Donc la lune n’a pas été faite pour présider à la nuit.
Réponse
à l’objection N°5 : Quand la lune est pleine, elle se lève le soir et se couche
le matin, et ainsi elle préside à la nuit. Car il est assez probable que la
lune a été ainsi créée (On a recherché aussi à quelle époque de l’année le
monde avait été créé. Théodoret, Bède et ta plupart
des Pères veulent que ce soit au printemps. Le P. Petau
soutient contre eux que c’est à l’automne. Voyez cette discussion dans le P. Petau (De opere sex dierum,
liv. 1, chap. 14, et dans ses livres De
doct. temp.,
liv. 9, chap. 6, et Ration., part. 2
, liv. 2, chap. 1).), puisque les herbes ont été produites à l’état parfait
avec toutes leurs semences, et qu’il en est de même des animaux et de l’homme.
Car quoique naturellement on aille de l’imparfait au parfait, cependant le
parfait est absolument antérieur à l’imparfait. Cependant saint Augustin n’est
pas de ce sentiment ; car il dit qu’il ne répugne pas que Dieu ait fait des
choses imparfaites qu’il a ensuite perfectionnées.
Mais
l’autorité de l’Ecriture suffit pour établir le contraire.
Conclusion
Pour écarter le peuple de l’idolâtrie, Moïse a convenablement déterminé la
cause pour laquelle les astres ont été créés, en montrant qu’ils ont été créés
pour l’utilité de l’homme, c’est-à-dire pour lui servir de signes pour
distinguer les temps, les jours, les années, etc.
Il
faut répondre que, comme nous l’avons dit (quest. 65, art. 2), une créature
peut être faite soit pour l’acte propre qu’elle produit, soit dans l’intérêt
d’une autre créature, soit pour la perfection de l’univers en général, soit
pour la gloire de Dieu. Mais Moïse songeant à écarter son peuple de l’idolâtrie
n’a parlé que d’une seule de ces causes finales, et il a dit que les astres
avaient été faits pour l’utilité de l’homme. C’est pourquoi il est dit au
Deutéronome (4, 19) : Prenez garde qu’en
élevant vos yeux au ciel et y voyant le soleil, la lune et tous les astres,
vous ne tombiez dans l’illusion et l’erreur en les prenant pour des dieux, et
que vous ne rendiez ainsi un culte d’adoration à des créatures que le Seigneur
votre Dieu a faites pour le service de toutes les nations. Au commencement
de la Genèse Moïse explique quels sont les services que les astres rendent aux
nations. Il en distingue de trois sortes : 1° Ils donnent aux hommes la lumière
qui les éclaire dans leurs actions et qui leur fait connaître tous les objets
sensibles, selon ces paroles : Qu’ils
brillent au firmament et qu’ils éclairent la terre. 2° Ils marquent le
changement des saisons, ce qui, en détruisant la monotonie de l’existence,
conserve la santé de l’homme et lui procure les choses nécessaires à la vie.

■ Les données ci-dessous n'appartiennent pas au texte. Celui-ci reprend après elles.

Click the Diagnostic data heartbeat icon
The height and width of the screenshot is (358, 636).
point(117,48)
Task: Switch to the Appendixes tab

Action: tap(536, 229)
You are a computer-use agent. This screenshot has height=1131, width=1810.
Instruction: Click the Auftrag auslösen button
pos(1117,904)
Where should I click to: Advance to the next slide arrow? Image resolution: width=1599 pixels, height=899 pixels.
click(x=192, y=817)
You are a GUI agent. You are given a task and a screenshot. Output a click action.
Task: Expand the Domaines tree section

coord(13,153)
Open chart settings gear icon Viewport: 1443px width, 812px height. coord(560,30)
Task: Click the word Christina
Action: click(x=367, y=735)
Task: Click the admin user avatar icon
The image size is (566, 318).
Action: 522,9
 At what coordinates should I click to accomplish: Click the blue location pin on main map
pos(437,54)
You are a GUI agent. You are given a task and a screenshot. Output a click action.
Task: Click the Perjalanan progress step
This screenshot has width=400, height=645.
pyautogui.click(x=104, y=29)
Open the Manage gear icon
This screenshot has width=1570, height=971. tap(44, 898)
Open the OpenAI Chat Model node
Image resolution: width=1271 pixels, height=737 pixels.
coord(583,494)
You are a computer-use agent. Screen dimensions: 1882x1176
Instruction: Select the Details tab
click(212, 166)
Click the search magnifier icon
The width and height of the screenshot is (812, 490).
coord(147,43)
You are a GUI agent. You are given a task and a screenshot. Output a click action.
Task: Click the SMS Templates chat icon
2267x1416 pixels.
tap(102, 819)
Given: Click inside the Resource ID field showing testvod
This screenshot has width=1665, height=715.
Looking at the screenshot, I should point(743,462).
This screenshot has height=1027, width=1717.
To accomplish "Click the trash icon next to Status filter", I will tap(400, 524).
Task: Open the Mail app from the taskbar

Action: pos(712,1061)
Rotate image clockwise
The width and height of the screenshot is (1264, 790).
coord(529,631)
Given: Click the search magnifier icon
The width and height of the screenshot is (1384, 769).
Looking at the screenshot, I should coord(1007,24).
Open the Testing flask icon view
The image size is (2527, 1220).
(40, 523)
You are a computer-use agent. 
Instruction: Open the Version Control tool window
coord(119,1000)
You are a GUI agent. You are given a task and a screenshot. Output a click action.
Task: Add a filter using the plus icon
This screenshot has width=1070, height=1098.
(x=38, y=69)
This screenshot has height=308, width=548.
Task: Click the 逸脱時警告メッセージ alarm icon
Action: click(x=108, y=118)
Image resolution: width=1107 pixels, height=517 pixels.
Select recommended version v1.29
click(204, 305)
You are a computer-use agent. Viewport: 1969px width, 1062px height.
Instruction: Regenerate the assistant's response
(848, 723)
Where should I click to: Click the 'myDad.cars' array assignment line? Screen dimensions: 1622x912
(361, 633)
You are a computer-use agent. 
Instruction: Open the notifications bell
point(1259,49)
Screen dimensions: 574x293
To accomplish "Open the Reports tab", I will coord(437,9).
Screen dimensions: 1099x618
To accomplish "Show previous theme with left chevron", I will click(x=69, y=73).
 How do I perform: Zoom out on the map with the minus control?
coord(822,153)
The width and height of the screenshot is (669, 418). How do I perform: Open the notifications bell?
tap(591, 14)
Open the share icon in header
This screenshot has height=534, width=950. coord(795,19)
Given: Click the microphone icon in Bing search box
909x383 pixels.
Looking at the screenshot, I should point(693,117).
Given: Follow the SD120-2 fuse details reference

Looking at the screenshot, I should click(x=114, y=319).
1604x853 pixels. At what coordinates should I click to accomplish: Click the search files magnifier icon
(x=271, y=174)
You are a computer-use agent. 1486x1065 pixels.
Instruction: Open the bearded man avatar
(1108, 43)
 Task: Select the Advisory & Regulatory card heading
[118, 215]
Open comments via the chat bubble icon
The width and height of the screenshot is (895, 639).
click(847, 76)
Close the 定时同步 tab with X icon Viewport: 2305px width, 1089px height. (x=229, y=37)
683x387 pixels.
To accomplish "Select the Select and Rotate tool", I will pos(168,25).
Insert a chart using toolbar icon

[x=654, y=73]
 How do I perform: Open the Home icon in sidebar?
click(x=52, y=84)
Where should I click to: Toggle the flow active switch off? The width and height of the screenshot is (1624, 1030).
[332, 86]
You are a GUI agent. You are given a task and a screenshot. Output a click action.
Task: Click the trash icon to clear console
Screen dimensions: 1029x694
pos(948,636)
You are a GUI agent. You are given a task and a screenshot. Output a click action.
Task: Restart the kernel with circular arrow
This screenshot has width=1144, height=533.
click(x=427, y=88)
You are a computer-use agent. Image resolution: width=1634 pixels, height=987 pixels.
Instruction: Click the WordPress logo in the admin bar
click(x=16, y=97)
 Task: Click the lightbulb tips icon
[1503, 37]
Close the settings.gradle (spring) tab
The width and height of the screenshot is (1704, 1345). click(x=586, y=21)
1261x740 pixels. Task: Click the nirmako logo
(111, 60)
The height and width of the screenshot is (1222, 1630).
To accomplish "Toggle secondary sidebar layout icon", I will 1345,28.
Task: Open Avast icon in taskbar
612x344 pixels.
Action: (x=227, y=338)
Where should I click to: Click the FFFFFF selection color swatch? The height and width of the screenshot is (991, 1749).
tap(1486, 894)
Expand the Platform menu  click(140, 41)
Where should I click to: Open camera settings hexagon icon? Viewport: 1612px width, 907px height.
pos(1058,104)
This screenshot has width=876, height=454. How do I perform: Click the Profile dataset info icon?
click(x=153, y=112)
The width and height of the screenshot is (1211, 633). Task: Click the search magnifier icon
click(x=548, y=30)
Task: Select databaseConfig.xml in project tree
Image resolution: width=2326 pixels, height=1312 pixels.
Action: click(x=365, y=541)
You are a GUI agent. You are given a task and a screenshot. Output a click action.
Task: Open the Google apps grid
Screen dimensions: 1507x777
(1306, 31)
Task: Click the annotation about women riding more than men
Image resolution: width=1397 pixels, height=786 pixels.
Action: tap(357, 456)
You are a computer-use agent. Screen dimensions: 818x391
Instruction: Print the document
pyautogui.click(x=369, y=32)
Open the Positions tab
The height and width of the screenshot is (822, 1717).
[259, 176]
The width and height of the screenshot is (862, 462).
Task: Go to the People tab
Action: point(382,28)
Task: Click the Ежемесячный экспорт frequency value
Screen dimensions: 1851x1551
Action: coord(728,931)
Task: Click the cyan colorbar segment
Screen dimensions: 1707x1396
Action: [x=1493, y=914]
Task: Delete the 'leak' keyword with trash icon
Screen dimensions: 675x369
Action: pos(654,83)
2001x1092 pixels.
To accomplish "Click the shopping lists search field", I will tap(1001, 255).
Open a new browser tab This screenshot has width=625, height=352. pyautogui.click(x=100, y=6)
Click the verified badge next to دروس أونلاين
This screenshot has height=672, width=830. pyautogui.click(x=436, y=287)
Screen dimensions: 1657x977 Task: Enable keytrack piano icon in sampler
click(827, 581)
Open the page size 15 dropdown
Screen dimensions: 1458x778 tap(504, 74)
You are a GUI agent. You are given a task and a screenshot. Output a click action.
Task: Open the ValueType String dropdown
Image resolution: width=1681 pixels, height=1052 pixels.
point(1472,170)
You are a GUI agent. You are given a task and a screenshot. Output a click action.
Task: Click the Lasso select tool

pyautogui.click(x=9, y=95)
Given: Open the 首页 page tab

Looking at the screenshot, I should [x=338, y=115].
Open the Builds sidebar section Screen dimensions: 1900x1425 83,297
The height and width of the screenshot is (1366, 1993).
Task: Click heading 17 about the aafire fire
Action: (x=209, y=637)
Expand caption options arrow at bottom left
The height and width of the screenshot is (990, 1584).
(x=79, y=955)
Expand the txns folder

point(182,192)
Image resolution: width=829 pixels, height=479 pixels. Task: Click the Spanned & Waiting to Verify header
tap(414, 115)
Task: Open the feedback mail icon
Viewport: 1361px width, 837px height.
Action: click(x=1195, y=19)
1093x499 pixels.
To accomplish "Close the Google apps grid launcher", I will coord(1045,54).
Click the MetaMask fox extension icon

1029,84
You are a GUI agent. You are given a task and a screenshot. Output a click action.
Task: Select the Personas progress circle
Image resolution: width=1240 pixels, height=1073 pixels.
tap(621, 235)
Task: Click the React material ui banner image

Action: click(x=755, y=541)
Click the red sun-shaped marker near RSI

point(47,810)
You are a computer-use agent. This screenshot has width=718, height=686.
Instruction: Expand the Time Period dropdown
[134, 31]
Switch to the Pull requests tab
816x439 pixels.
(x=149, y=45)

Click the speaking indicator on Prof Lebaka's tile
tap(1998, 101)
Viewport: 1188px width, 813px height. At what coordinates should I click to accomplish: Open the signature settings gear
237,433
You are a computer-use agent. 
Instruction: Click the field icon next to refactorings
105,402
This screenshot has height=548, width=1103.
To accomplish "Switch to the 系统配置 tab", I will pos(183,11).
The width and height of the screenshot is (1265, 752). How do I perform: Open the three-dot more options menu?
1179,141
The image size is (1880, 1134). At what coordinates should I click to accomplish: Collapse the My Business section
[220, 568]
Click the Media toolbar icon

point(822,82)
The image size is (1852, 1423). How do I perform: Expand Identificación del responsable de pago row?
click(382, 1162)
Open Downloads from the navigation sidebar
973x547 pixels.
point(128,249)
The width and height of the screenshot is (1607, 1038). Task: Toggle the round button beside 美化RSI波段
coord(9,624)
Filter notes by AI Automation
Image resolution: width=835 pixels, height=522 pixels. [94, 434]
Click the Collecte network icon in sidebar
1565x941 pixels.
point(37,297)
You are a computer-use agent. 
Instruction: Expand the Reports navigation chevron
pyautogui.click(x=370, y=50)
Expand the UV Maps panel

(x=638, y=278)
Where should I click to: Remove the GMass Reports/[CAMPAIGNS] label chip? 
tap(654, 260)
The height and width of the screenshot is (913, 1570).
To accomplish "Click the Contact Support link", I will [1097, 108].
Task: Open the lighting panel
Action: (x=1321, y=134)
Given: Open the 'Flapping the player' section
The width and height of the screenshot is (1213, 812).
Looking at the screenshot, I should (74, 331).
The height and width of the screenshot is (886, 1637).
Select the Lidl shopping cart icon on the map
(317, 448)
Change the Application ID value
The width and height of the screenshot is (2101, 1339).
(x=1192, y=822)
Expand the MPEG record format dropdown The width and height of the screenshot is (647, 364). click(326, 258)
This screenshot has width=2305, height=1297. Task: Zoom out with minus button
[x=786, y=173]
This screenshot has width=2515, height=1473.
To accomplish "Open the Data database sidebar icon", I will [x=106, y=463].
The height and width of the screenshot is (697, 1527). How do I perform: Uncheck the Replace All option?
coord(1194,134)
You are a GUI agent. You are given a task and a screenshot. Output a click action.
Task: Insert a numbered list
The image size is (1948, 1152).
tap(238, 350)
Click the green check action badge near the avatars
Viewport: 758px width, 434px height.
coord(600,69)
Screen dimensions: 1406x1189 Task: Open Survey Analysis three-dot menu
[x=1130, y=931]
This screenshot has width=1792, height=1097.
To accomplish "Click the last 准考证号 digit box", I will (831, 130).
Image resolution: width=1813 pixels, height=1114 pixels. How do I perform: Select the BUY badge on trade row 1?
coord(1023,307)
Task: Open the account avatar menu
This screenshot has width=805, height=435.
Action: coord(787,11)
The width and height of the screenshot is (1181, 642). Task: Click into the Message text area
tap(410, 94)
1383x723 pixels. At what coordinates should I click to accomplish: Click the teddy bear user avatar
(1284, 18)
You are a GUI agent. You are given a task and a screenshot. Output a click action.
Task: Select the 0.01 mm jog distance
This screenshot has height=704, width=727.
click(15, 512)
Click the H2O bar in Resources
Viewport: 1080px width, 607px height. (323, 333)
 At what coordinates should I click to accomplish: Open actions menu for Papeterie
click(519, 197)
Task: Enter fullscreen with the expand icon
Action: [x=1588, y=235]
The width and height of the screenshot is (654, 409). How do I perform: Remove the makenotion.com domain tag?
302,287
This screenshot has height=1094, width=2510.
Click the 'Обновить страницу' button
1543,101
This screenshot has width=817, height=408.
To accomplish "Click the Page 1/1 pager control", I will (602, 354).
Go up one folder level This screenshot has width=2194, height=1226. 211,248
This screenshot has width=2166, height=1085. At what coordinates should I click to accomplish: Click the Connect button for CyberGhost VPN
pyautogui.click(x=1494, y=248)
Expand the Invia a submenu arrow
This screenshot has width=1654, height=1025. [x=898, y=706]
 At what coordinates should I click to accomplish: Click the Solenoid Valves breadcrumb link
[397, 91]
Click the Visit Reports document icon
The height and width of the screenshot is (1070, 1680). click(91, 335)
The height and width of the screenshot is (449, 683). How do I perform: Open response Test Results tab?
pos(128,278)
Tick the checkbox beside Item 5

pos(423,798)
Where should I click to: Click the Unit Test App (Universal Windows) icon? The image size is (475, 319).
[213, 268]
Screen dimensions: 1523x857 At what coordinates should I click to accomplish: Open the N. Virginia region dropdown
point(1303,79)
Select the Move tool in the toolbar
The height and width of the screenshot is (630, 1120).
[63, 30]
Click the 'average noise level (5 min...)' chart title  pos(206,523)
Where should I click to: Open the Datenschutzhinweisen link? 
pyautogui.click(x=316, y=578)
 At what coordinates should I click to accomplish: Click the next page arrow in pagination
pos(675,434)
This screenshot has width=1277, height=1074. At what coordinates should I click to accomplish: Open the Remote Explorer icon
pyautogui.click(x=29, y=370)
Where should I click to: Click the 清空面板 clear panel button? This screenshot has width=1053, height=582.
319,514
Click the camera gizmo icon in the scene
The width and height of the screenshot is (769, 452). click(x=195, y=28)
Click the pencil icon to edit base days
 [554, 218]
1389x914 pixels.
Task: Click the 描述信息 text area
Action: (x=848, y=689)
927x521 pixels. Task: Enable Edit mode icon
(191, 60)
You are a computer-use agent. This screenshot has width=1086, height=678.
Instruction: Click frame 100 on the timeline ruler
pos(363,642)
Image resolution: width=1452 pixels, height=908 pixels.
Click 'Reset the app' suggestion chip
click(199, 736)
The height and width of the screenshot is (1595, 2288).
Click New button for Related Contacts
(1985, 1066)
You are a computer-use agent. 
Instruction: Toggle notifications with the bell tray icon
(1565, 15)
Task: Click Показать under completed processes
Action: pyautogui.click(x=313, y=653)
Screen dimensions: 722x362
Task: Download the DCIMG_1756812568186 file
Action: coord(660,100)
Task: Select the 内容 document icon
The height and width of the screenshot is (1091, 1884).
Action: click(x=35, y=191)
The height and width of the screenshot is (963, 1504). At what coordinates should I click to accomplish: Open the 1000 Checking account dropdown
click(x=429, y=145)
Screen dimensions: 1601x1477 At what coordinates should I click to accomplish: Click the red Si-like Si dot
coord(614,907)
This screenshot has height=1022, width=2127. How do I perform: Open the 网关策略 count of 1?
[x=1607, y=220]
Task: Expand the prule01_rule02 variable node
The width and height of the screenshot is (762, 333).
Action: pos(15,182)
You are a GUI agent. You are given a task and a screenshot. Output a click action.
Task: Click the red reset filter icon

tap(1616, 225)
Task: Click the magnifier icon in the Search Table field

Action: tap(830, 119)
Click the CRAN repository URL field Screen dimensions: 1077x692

Aucune de ces choses n’existerait si l’été ou l’hiver durait toujours, et c’est
pourquoi il est dit que les astres ont été créés pour la distinction des temps,
des jours et des années. 3° Ils servent à régler le commerce et en général
toutes les affaires, en indiquant la pluie, le beau temps, le vent et tout ce
qui peut avoir de l’influence sur l’industrie humaine. C’est pourquoi il les a
signalés comme étant des signes (Ils sont aussi les signes des échéances.).
Article
3 : Les astres sont-ils animés ?
Objection
N°1. Il semble que les astres soient animés. Car les corps supérieurs doivent
avoir des ornements plus nobles que les corps inférieurs. Or, les ornements des
corps inférieurs sont des êtres animés, tels que les poissons, les oiseaux, les
animaux terrestres. Donc les astres qui font l’ornement des cieux doivent être
animés aussi.
Réponse
à l’objection N°1 : Il y a des êtres qui appartiennent à l’ornement de la
création en raison de leur mouvement propre. Sous ce rapport, les astres
s’accordent avec les autres êtres qui servent d’ornement parce qu’ils sont mus
par une substance vivante.
Objection
N°2. Les corps les plus nobles ont les formes les plus nobles aussi. Or, le
soleil, la lune et les autres astres sont plus nobles que les plantes et les
animaux. Ils ont donc une forme plus noble. Et comme la forme la plus noble est
l’âme qui est le principe de la vie, puisque, selon la remarque de saint
Augustin (De ver. rel., chap. 29), l’être qui vit est
toujours supérieur par sa nature à l’être qui ne vit pas, il s’ensuit que les
astres doivent être animés.
Réponse
à l’objection N°2 : Rien n’empêche qu’une chose soit absolument plus noble
qu’une autre et qu’elle ne le soit pas relativement, c’est-à-dire sous un
rapport particulier. Ainsi la forme d’un corps céleste, bien qu’elle ne soit
pas absolument plus noble que l’âme d’un animal, l’emporte cependant sur elle
comme forme ; car elle perfectionne complètement sa matière au point qu’elle ne
peut recevoir une forme différente, tandis qu’il n’en est pas de même de l’âme.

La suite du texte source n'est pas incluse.